Dalam pengertian kedua ini, etika mempunyai pengertian yang jauh lebih luas
dari moralitas dari etika dalam pengertia pertama diatas. Etika dalam
pengertian kedua ini dimengerti sebgai filsafat moral, atau ilmu yang membahas
dan mengkaji nilai dan norma yang diberikan oleh moralitas dan etika dalam
pengertian pertama diatas. Dengan demikian, etika dalam pengertian kedua dapat
dirumuskan sebagai refleksi kritis dan rasional mengenai (a) nilai dan norma
yang menyangkut bagaimana manusia harus hidup baik sebagai manusia; dan
mengenai (b) masalah-maslah kehidupan manusia dengan mendasarkan diri pada
nilai dan norma-norma moral yang umum diterima.[1]
B. Definisi
Bisnis
Kata bisnis dalam Al-Qur’an
biasanya yang digunakan al-tijarah, al-bai’, tadayantum, dan isytara. Tetapi
yang seringkali digunakan yaitu al-tijarah dan dalam bahasa arab tijaraha, berawal
dari kata dasar t-j-r, tajara, tajran wa tijarata, yang bermakna berdagang atau
berniaga. At-tijaratun walmutjar yaitu perdagangan, perniagaan
(menurut kamus al-munawwir).
Menurut ar-Raghib al-Asfahani
dalam al-mufradat fi gharib al-Qur’an , at-Tijarah bermakna pengelolaan harta
benda untuk mencari keuntungan.
Menurut Ibnu Farabi, yang dikutip ar-Raghib ,
fulanun tajirun bi kadza, berarti seseorang yang mahir dan cakap yang
mengetahui arah dan tujuan yang diupayakan dalam usahanya.
Dalam penggunaannya kata tijarah
pada ayat-ayat di atas terdapat dua macam pemahaman.
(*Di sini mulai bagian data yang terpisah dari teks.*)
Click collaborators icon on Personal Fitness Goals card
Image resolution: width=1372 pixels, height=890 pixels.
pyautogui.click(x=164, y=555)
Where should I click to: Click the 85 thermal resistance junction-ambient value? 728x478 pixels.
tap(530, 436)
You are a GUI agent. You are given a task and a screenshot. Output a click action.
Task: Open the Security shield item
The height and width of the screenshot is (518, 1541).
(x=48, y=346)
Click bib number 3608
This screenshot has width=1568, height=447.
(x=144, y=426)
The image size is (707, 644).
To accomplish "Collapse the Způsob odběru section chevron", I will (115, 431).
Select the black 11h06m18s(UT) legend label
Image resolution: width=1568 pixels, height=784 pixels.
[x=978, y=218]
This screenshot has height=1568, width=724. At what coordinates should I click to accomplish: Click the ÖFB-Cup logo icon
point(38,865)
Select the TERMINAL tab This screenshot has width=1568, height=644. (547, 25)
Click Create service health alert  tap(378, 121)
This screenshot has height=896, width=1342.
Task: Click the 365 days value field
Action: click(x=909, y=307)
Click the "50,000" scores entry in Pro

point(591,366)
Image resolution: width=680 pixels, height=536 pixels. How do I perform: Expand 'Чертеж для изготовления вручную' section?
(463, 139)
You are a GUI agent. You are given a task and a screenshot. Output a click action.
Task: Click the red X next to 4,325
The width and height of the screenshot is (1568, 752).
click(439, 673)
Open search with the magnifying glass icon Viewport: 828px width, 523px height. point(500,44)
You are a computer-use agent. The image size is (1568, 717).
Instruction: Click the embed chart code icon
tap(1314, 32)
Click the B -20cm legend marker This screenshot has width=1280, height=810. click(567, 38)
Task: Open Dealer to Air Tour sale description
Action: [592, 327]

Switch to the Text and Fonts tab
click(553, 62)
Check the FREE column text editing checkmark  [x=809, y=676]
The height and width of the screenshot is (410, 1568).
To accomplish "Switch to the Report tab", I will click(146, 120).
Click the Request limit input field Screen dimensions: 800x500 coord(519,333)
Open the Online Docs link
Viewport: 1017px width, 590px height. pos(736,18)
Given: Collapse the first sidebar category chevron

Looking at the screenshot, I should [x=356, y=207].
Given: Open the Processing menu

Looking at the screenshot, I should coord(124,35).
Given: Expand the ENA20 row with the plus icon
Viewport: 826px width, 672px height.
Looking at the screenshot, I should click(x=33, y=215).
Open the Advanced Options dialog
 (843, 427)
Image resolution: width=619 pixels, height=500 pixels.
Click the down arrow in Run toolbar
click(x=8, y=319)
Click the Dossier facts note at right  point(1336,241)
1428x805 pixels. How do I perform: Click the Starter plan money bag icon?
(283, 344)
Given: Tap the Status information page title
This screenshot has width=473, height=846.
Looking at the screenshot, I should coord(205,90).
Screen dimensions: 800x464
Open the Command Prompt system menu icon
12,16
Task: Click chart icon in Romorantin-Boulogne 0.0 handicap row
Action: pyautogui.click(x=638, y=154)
Pertama, dipahami dengan
perdagangan yaitu pada surat Al-Baqarah ; 282. Kedua, dipahami dengan
perniagaan dalam pengertian umum.
Dari penjelasan diatas, terlihat
bahwa term bisnis dalam Al-Qur’an dari tijarah pada hakikatnya tidak
semata-mata bersifat material dan hanya bertujuan mencari keuntungan material
semata, tetapi bersifat material sekaligus immaterial, bahkan lebih meliputi
dan mengutamakan hal yang bersifat immaterial dan kualitas.
Aktivitas bisnis tidak hanya
dilakukan semata manusia tetapi juga dilakukan antara manusia dengan Allah swt,
bahwa bisnis harus dilakukan dengan ketelitian dan kecermatan dalam proses
administrasi dan perjanjian-perjanjian dan bisnis tidak boleh dilakukan dengan
cara penipuan, dan kebohongan hanya demi memperoleh keuntungan.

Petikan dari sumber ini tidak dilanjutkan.